Difficult calls are inevitable. No matter how brilliant your customer service is, there will always be occasional mishaps and callers that refuse to be placated.

This takes its toll on advisors – it is never nice to be on the receiving end of a fierce complaint, even if you know full well that it is not your fault, and you did everything you could to resolve things.

Often the first few moments after coming off a tough call can be the worst. You may have adrenaline pumping round your body out of control, you may be upset or angry about how the caller spoke to you, and you may be disappointed that you did not handle the call as well as you would have liked.

So how can you quickly get your equilibrium back and get on with your day without that one difficult call casting a shadow over everything?

Take Some Time

The obvious thing to do after a really tough call is to try and take a moment to calm down, maybe grab a coffee or splash some water on your face. This is a good strategy – don’t pretend that nothing has happened and just carry on, as you will just be bottling up all that stress for later.

Even if you cannot leave your desk, just take a few seconds for some deep breaths and to regather yourself. It won’t give you an instant fix, but it will start to bring you back to normality.

As your heart rate starts to return to normal and more oxygen gets to your brain and body, you will start to feel a little calmer.

But do not take a long time out, unless it is your scheduled break anyway. After a short period, the longer you leave it, the more anxious you may become about that next call.

Nothing and nobody can play tricks on us like our own minds. The more time and space you give it, the more your head will start to dream up hideous but completely impossible scenarios for when you next take a call. It is a cliché, but there really is no substitute for getting back on your bike and going again.

If you do have a break before your next call, try to do something to help yourself calm down and focus on something else. Listen to some favourite music or go for a walk – both will help your mind and body to relax and move on from the stressful call.

For information on employee well-being and how to reduce stress, read our article: Employee Well-Being: How to Reduce Contact Centre Stress

Be Kind to Yourself

An angry caller is not a failure on your part, and you should not let it get you down.

A recent survey found that unhappy customers were the second highest cause of stress among call centre advisors, with only broken processes causing more headaches.

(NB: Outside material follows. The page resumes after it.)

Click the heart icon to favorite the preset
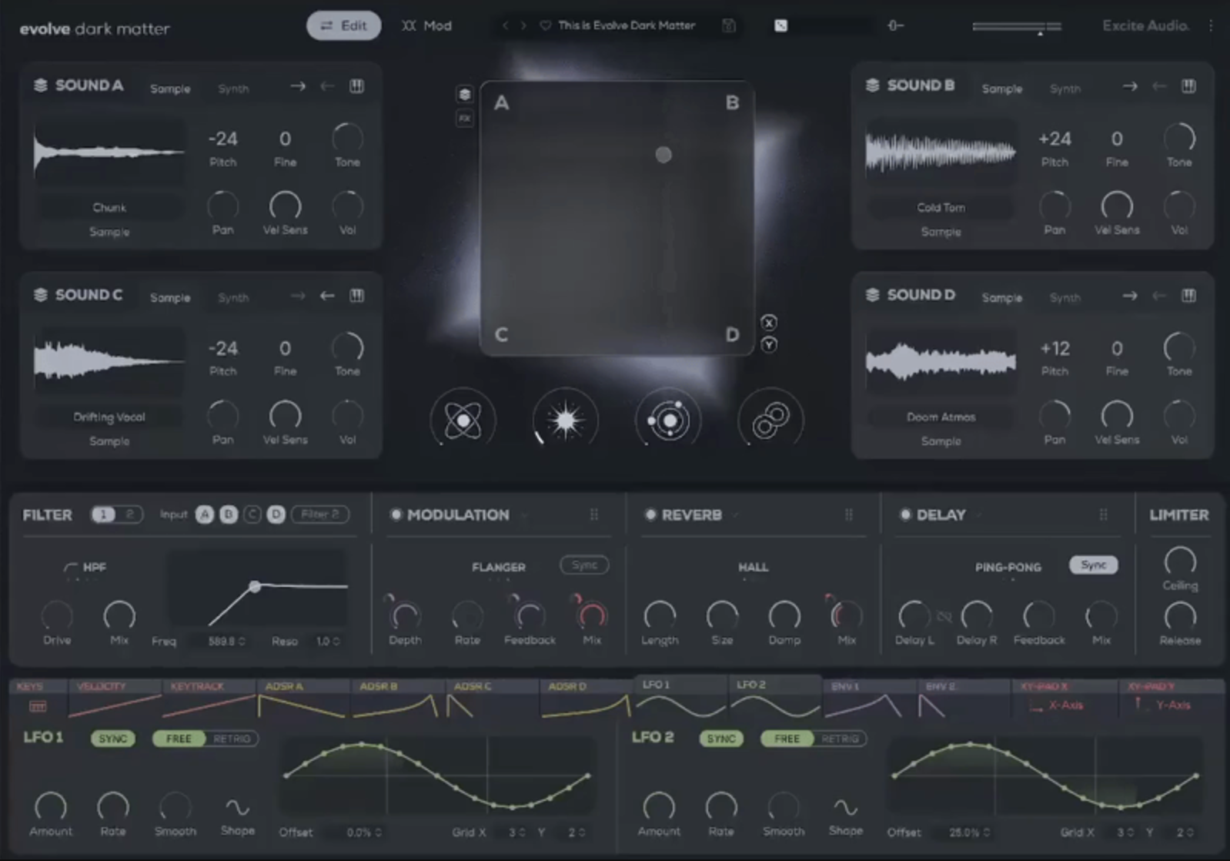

If you are getting stressed by difficult calls, you are not alone. There is nothing wrong with you and it absolutely does not mean that you are not good at your job.

Callers get angry with advisors for a huge variety of reasons, and very, very few of them are to do with the advisor taking the call.

You have no idea what else is going on in the life of the caller today – that in no way excuses rudeness and bad behaviour, but we have all had times where, after a rough series of events, something quite minor is the last straw and feels like the end of the world.

You did your best, and that is all you could do. An angry caller is not a failure on your part, and you should not let it get you down.

Don’t Take It Personally

In almost all cases, that angry caller phoned your company, not you specifically. If they got angry with you, it was with you as the face of the company that they were dealing with at that time, not you being your independent self.

They were angry with their situation and their problem – they did not hold you personally responsible, even though they may have given that impression!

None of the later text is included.